- Ethnicity: Pashtun
- Location: Primarily Mardan, Buner, Shangla and Swabi District
- Parent tribe: Yousafzai
- Branches: Razar, Malakzai, Muhammadkhel, Mamozai, Siddikhail Khazarzai, Umar Khel, Abakhel, Utmanzai, Khan-e-Khel, Lali-e-Khel
- Language: Pashto
- Religion: Islam

= Mandanr =

Yusufzai Pashtun tribe

The Mandanr, also known as Mandar or Mandan are a Pashtun tribe who are a branch of the larger Yusufzai tribe of Pashtuns in Afghanistan and Khyber Pakhtunkhwa.

==History==
Originating from Kandahār, the people of the tribe were historically a powerful warrior tribe which revolted throughout the Mughal tenures in Afghanistan and South Asia.

==Demographic==
The Mandanr-Yousafzai are predominant in the areas of what was historically known as Mandanr Country made up of the Mardan Division (Mardan and Swabi), Buner District, Shangla, Haripur (Khalabat Township), and partly with a presence in the regional Swat Valley and Lower Dir. Moreover, Amazai, the subbranch of Mandanr, is another prominent branch of Yousufzai pushtun. Amazai spreads from ShahbazGarhi of Mardan to the border of former Swat state.

==Notable people==
- Malak Ahmad Baba, Chief of the Yusufzai known as The founder of Pakhtunkhwa
- Gaju Khan, Pashtun ruler who once served under Sher Shah Sur
- Kalu Khan, Afghan warrior who annihilated the Mughal force of Akbar at the Karakar Pass
- Najib Khan, organised Afghan victory at the Battle of Panipat, 1761
- Sher Khan, Pakistani military officer martyr decorated with the Nishan-e-Haidar for highest gallantry
- Nisar Muhammad, War Hero of the Afghan War of Independence
- Yousuf Khan Abakhel Saduzai, from the Abakhel Saduzai branch of the Mandar tribe, is a historian and researcher, who is also known as a jihadi leader in Azad Kashmir.
- Abdul Qahhar Khan Mandankhail, who was decorated with the highest gallantry Award (Tamgha-e-Shujaat) by the President of Pakistan Dr Arif Alvi on 23 Mar 2022. He belongs to a respectable family of Mandankhail Labat Swat.
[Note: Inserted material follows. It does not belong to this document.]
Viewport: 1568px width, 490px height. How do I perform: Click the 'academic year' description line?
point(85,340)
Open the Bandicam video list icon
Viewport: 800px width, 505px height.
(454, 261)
The family is part of the Babli Khel branch of Khani Khel, Mehmoodzai (Maamozai) Mandanr; who had shifted to Swat from Naway Kalay now Karnal Sher Khan Kalay Swabi in 1858 after the war of independence 1857.
- Khan Roshan Khan Yousafzai. He was a Pashtun historian, educationalist, and writer from Pakistan known primarily for being president of the All India Muslim League in Swabi and for writing books on the history of the Pashtun people. He belonged to the Mehmoodzai (Mamoozai) branch of Mandanr Yousafzai.